二進算盤の計算手順
(2)減算
二進一桁の減算は以下の四通りの基本パターンに分けられる。
0 - 0 = 0
1 - 0 = 1
0 - 1 =-1
1 - 1 = 0
このとき、0 - 1で -1となる。通常上位桁から値を借りて計算するが、この減算はあまり効果的ではない。そこで補数を用いて減算を加算として処理をする。
(被演算数) -(演算数)
=(被演算数) +(演算数の補数)
補数とは与えられた数値を、ある特定の基準値から引いて得られる数のこと。
ある進数が持つ基数について、(基数)、(基数 -1)の補数が存在する。
例えば二進数の場合、(2の補数)、(1の補数)が存在し、Nをn桁の二進数と考えた場合以下のように表される。
(2の補数)は 2^n -N
(1の補数)は(2^n -N) -1
1の補数を用いた減算は手順が増えてしまうため、ここでは2の補数を用いる。
二進数の2の補数は、与えられた数値の各桁を1から引き、その値の最下位桁に1を加え、必要ならば桁上げすることで得られる。
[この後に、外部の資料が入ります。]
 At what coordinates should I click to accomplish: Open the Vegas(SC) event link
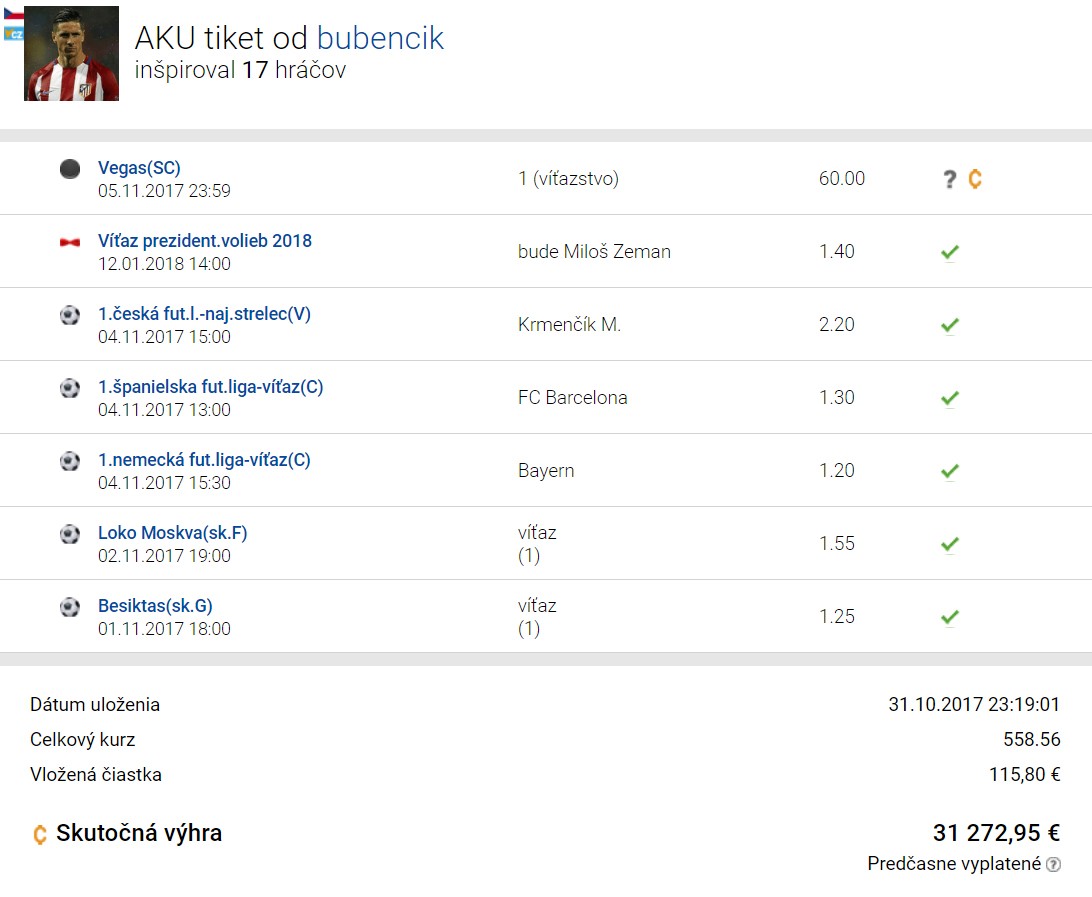click(x=139, y=168)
結果として便宜的に、各桁の0と1を反転し、1を加えた値でも求めることができる。
次に66と33の減算を例にする。(二進数八桁の数値演算とする)
66 =(01000010)
33 =(00100001)
減算結果が正の場合 例)66 - 33
ⅰ 33 =(00100001)の補数をとる
00100001 ‥‥ 33
↓ 0と1を反転し1を加える
11011110 ‥‥ 2^8 - 33
ⅱ 66 =(01000010)とⅰで求めた補数を加算する
01000010 ‥‥ 66
+) 11011110 ‥‥ 2^8 - 33
────────────
100100001 …… 2^8 +(66 - 33)
ⅲ ⅱの結果から2^8を除くため2^8で減算する
100100001 ‥‥ 2^8 +(66 - 33)
-) 100000000 ‥‥ 2^8
────────────
000100001 ‥‥ 66 - 33
↑最上位を取り除く
ⅳ ⅲの結果、答えは
+00100001 +33
減算結果が負の場合 例)33 - 66
ⅰ 66 =(01000010)の補数をとる
01000010 ‥‥ 66
↓
10111110 ‥‥ 2^8 - 66
ⅱ 33 =(00100001)とⅰで求めた補数を加算する
00100001 ‥‥ 33
+) 10111110 ‥‥ 2^8 - 66
───────────
11011111 …… 2^8 +(33 - 66)
ⅲ ⅱの結果に対してさらに2の補数をとる
11011111 ‥‥ 2^8 + (33 - 66)
00100001 ‥‥ 2^8 - {2^8+ (33 - 66)}
ⅳ ⅲの結果答えにマイナスを付ける
-00100001 -33
以上の例に即した珠の動きを次に示す
減算結果が正の場合
(イ)に 33 =(00100001)を置き各桁を反転後1を加える。
(イ)には 33 の補数が置かれる。
(ロ)に 66 =(01000010)を置き、1.の値と加算。
(イ)は加算結果と置き換わる。
(イ)に置かれている2.の加算結果から2^8を取り除く。
減算結果が負の場合
(イ)に 66 =(01000010)を置き、各桁を反転後1を加える。
(イ)には 66 の補数が置かれる。
(ロ)に 33 =(00100001)を置き、1.の値と加算。
(イ)は加算結果と置き換わる。
(イ)に置かれている2.の加算結果の各桁を反転後1を加える。
この答えにはマイナスの符号が付く。